Anthony Sampson’s account of the above encounter is emblematic of both the substance and the tone of conversations taking shape on the streets of South Africa as the government stages a phenomenal spectacle in the courtroom. Describing the politics of repression at the heart of the treason indictment, counsel for defence captured the essence of the confrontation in terms of competing spectacles – a confrontation between spectacles of repression and resistance.2 It was a cultural representation of a battle of ideas between those who ‘seek equal opportunity for, and freedom of thought and expression by, all persons of all races and creeds’ on the one hand, and ‘those which deny to all but a few the riches of life, both material and spiritual, which the accused aver should be common to all’.3 The first of the many high profile political trials, the spectacle backfired and generated what Sampson described as ‘the oddest paradox’: ‘in the very court where they were being tried for treason, the Congress leaders were able to hold their biggest unbanned meetings for four years’.4 In his memoir, Long Walk to Freedom, Mandela describes the trial’s boomerang effect: ‘Our communal cell became a kind of convention for far-flung freedom fighters. Many of us had been living under severe restrictions, making it illegal for us to meet and talk.

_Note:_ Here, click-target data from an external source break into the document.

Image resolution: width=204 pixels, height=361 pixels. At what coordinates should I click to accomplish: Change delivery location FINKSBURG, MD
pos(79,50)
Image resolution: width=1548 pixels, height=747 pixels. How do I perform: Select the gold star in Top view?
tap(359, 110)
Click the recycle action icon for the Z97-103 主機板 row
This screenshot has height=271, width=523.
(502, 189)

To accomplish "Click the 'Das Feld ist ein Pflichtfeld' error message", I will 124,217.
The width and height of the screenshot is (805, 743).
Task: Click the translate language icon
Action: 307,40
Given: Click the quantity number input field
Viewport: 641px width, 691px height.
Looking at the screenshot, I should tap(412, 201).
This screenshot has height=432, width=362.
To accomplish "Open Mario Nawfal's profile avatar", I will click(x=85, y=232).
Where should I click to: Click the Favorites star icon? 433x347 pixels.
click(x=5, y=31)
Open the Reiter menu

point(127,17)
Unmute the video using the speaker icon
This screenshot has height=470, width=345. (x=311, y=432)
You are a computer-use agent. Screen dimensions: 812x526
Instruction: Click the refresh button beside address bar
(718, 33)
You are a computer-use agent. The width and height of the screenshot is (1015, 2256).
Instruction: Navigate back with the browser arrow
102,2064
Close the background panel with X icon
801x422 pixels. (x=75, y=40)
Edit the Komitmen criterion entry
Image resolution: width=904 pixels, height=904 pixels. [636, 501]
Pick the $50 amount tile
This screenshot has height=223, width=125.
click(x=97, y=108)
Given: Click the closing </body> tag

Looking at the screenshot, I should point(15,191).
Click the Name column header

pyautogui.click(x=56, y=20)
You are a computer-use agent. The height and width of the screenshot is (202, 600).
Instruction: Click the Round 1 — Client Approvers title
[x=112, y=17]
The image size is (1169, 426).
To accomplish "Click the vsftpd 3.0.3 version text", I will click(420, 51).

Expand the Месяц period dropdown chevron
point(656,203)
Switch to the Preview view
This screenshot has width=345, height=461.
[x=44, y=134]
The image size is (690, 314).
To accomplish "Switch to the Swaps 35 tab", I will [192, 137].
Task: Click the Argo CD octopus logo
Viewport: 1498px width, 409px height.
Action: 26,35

Now, our enemy had gathered us all together under one roof for what became the largest and longest unbanned meeting of the Congress Alliance in years.’5


Apartheid’s spectacles of oppression were overtaken by liberatory counter-spectacles. What was orchestrated to produce and generate images and concepts productive to the racist regime were redirected and used by the oppressed as a platform for visibility and hearing: to give account of themselves in their own terms, with their own discourse and dialect.6 As he later noted, ‘By representing myself I would enhance the symbolism of my role’: ‘I would use my trial as a showcase for the ANC’s moral opposition to racism.’7 Instead of defending themselves against the charges, they laid a charge against the system, accusing it of racism, violence, injustice, immorality and illegitimacy; transforming themselves into ‘the subjects of history rather than … impersonal objects of official historical records’.8 An event staged with the sole purpose of squashing resistance against the usurpation of the voice and visibility of the black subject, generated the opposite result: it created a defiant black subjectivity capable of detecting oppressive norms at sites never seen before, a subject that finally apprehended and named Apartheid’s order of representation and its schematics of subjection.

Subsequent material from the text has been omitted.